Crypto for Beginners
> 3 min. read
What is bitcoin?

Bitcoin is a decentralized digital cryptocurrency that was first introduced in January of 2009, and it is the biggest and most valuable crypto today. It is based on ideas presented in a white paper by Satoshi Nakamoto, a mysterious and pseudonymous figure. The name of the individual or people who invented the technique remains unknown. Bitcoin promises reduced transaction fees than existing online payment methods, and it is run by a decentralized authority, unlike government-issued currencies. Bitcoin is classified as a cryptocurrency since it is protected by encryption. There are no real bitcoins; instead, balances are recorded on a public ledger that anyone can see (although each record is encrypted). A large amount of computational power is used to verify all Bitcoin transactions, a process known as "mining." Bitcoin has 8 decimals.

Bitcoin is not issued or backed by any banks or governments, and a single bitcoin has no monetary value. Even though Bitcoin is not legal cash in most parts of the world, it is extremely popular and has sparked the creation of hundreds of rival cryptocurrencies known as altcoins. When Bitcoin is exchanged, it is typically abbreviated as BTC. Many companies are already offering an option to pay for their products or services with Bitcoin or other cryptocurrencies.

The most famous Bitcoin transaction is from 22nd of May 2010, when Laszlo Hanyecz paid 10.000 Bitcoins for the delivery of two pizzas. In 2010 the value of it was around 40 dollars, but if he would hold the coins until today, he would have around 378 million dollars in his account.

How Bitcoin works

With the help of its underlying technology, blockchain, Bitcoin can eliminate intermediaries. If you need to send money to someone right now, one option is to give them cash, or you can utilize a reputable middleman (example, a bank). Both techniques, whether actual currency (guaranteed by the country's central bank) or electronic transfer, require an intermediary (in the latter case, a bank, or another financial institution). There are transaction expenses when intermediaries are engaged. By replacing the confidence that middlemen bring to the table with cryptographic proof using CPU computing power, blockchain technology aids in the elimination of intermediaries.

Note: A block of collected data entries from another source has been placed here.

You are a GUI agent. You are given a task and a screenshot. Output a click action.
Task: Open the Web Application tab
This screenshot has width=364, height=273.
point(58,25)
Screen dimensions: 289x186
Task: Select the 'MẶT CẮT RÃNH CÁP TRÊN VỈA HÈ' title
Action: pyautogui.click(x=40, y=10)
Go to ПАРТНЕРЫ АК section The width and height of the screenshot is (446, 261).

By downloading or registering to required exchange, anyone may build a Bitcoin wallet for free. A public key and a private key are stored in each wallet. The public key functions similarly to an address or account number, allowing anybody to receive Bitcoins. A private key function similarly to a digital signature in that it allows a person to send Bitcoins. The name implies that private keys should be kept and known only by the owner, but public keys can be shared with anybody for the purpose of receiving Bitcoins. You may have heard of Bitcoins being lost in the press owing to a private key not being accessible or being stolen by hackers. The owners of Bitcoin addresses aren't revealed, but all transactions on the blockchain are open to the public.

Every transaction that has occurred since the creation of Bitcoin in 2009 has been recorded in a ledger that is regarded immutable, non-tamperable, and irreversible. Bitcoin transactions are confirmed using cryptography by telecommunication network nodes and then stored in a decentralized distributed ledger known as blockchain. This is one of the features that distinguishes Bitcoin from other crypto assets, which require all transactions to be routed or approved through a centralized exchange (like a stock market).